* **WHAT YOU WILL DO**
Copy out the part of the material below that opens with the line containing "You are a computer-use agent. Image" and closes with the line containing "This screenshot has height=2333, width=1076.", both lines included, keeping every line and shifting each coordinate in the answers by adding 4 to it. Leave the pictures out of your answer.

----- DATA RECORDS -----

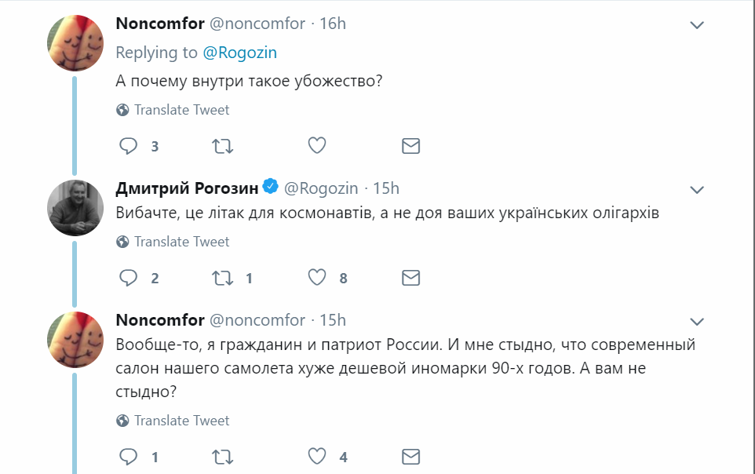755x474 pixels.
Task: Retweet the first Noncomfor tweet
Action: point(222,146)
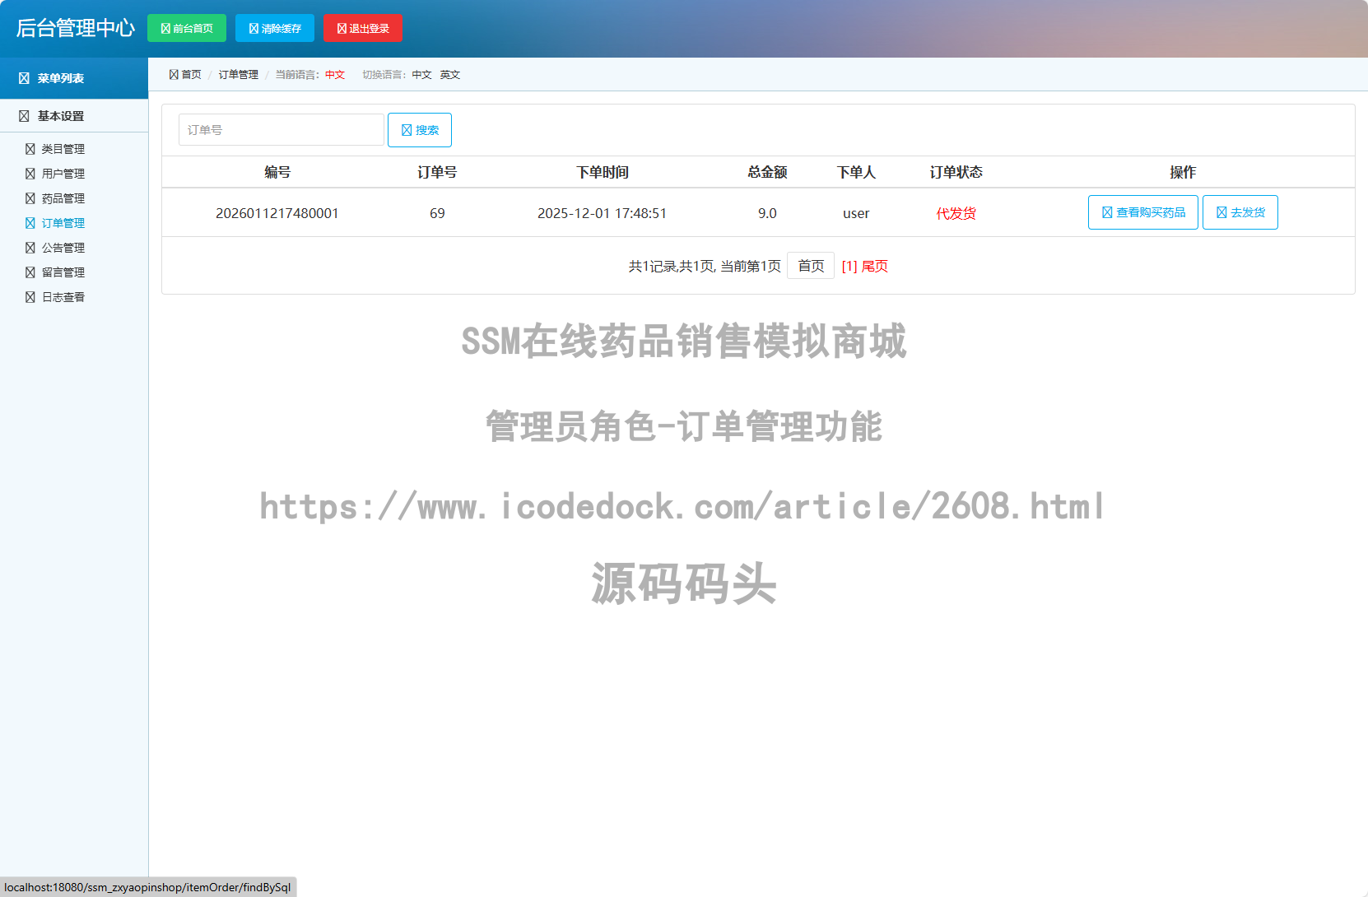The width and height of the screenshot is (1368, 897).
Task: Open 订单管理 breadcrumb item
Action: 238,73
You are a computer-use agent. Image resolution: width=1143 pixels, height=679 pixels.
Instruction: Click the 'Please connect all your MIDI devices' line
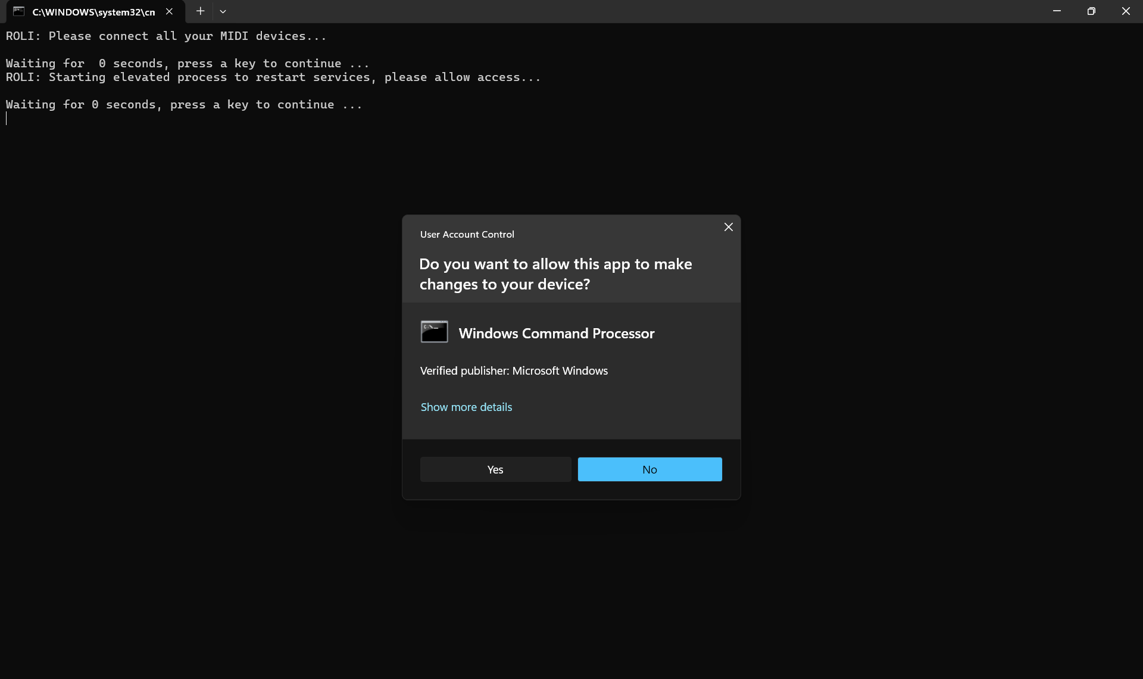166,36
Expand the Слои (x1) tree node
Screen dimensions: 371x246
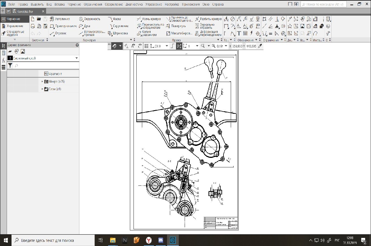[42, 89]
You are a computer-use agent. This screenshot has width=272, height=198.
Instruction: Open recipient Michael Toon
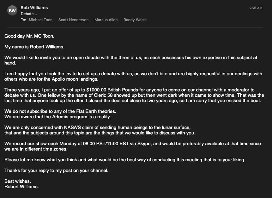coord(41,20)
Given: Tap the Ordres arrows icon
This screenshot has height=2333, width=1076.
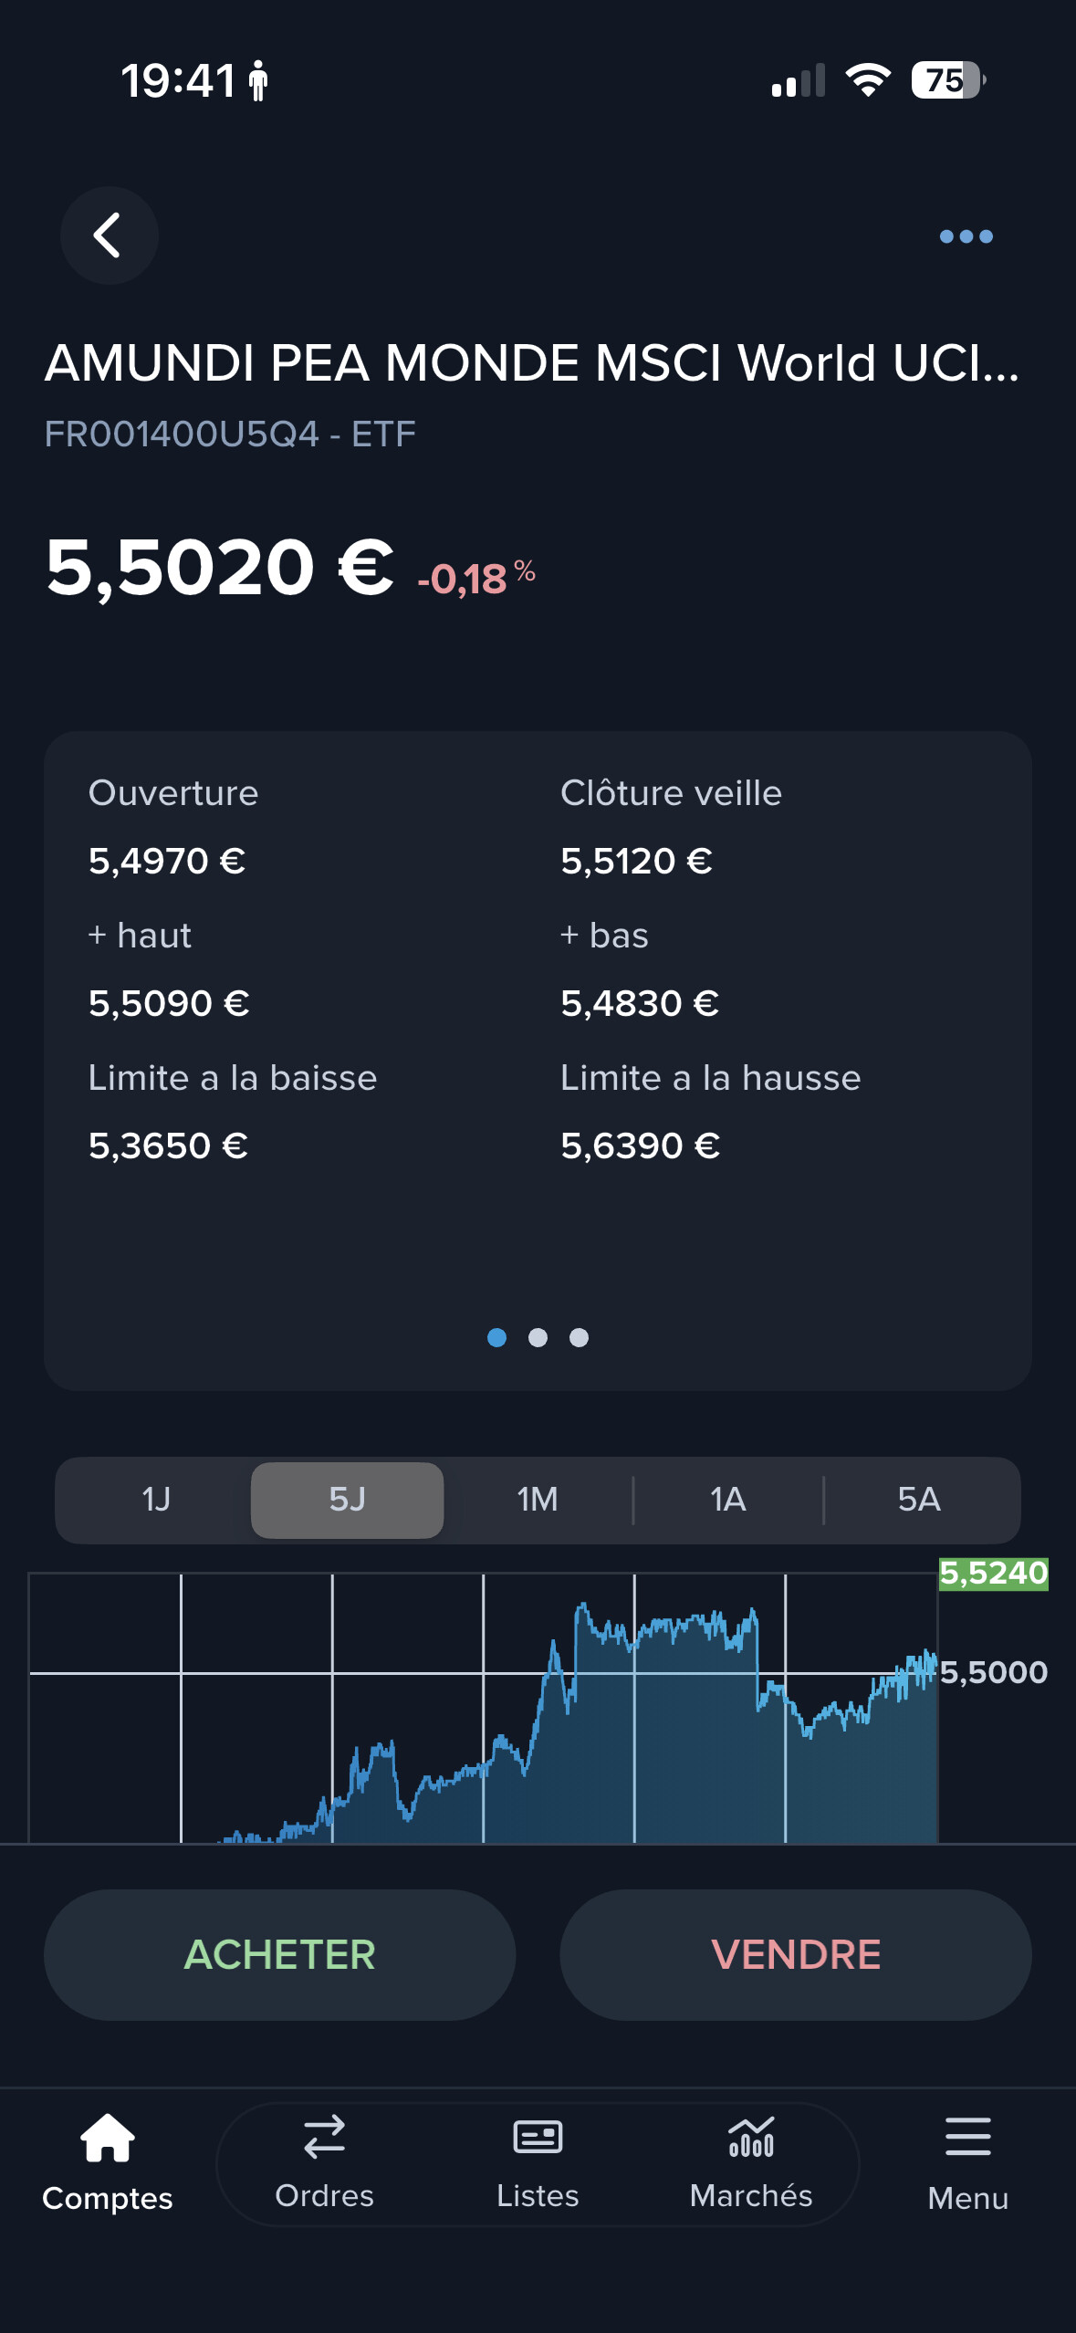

-----
----- DATA RECORDS -----

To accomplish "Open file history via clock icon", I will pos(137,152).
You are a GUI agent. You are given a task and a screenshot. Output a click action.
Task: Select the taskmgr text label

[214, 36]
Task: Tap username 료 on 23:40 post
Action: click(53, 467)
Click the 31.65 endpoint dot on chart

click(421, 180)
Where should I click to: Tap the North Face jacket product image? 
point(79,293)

-----
----- DATA RECORDS -----

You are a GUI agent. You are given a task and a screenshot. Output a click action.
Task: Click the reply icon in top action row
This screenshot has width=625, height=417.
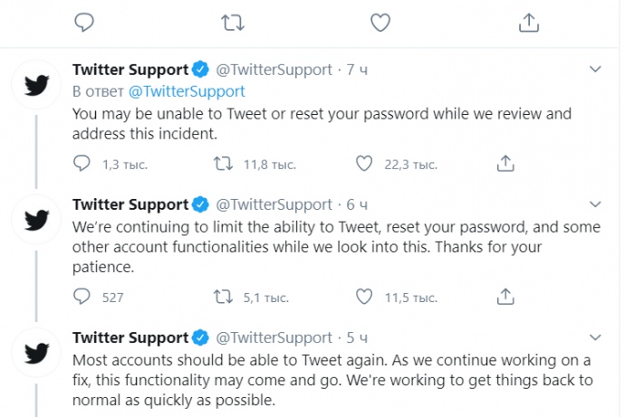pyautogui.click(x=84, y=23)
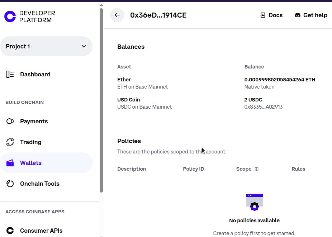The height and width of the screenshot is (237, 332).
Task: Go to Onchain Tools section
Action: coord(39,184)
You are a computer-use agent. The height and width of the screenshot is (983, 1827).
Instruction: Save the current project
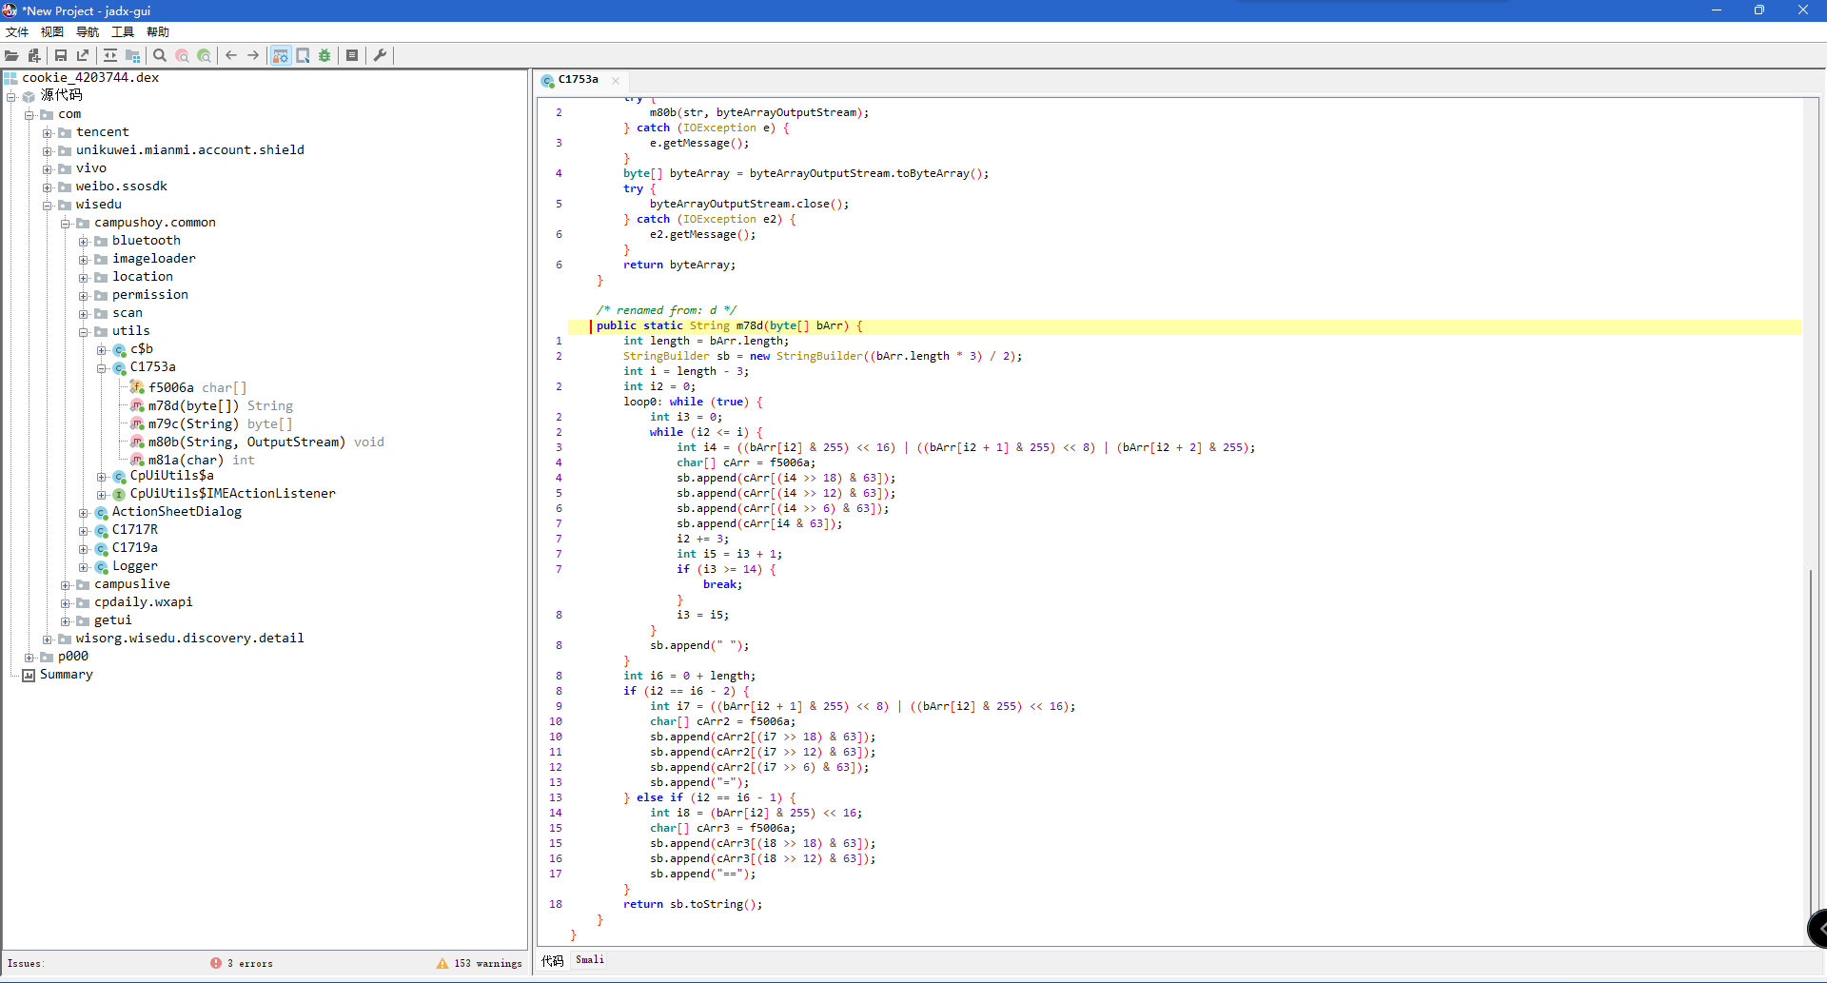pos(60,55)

-----

* **FULL ANSWER**
You are a computer-use agent. Image resolution: width=1143 pixels, height=679 pixels.
Instruction: Click the 'Please connect all your MIDI devices' line
170,40
Expand the Слои (x1) tree node
Screen dimensions: 371x246
[46, 93]
You are a computer-use agent. This screenshot has width=272, height=198.
Instruction: Open recipient Michael Toon
coord(45,24)
Given: Tap the Ordres arrows icon
This screenshot has height=2333, width=1076.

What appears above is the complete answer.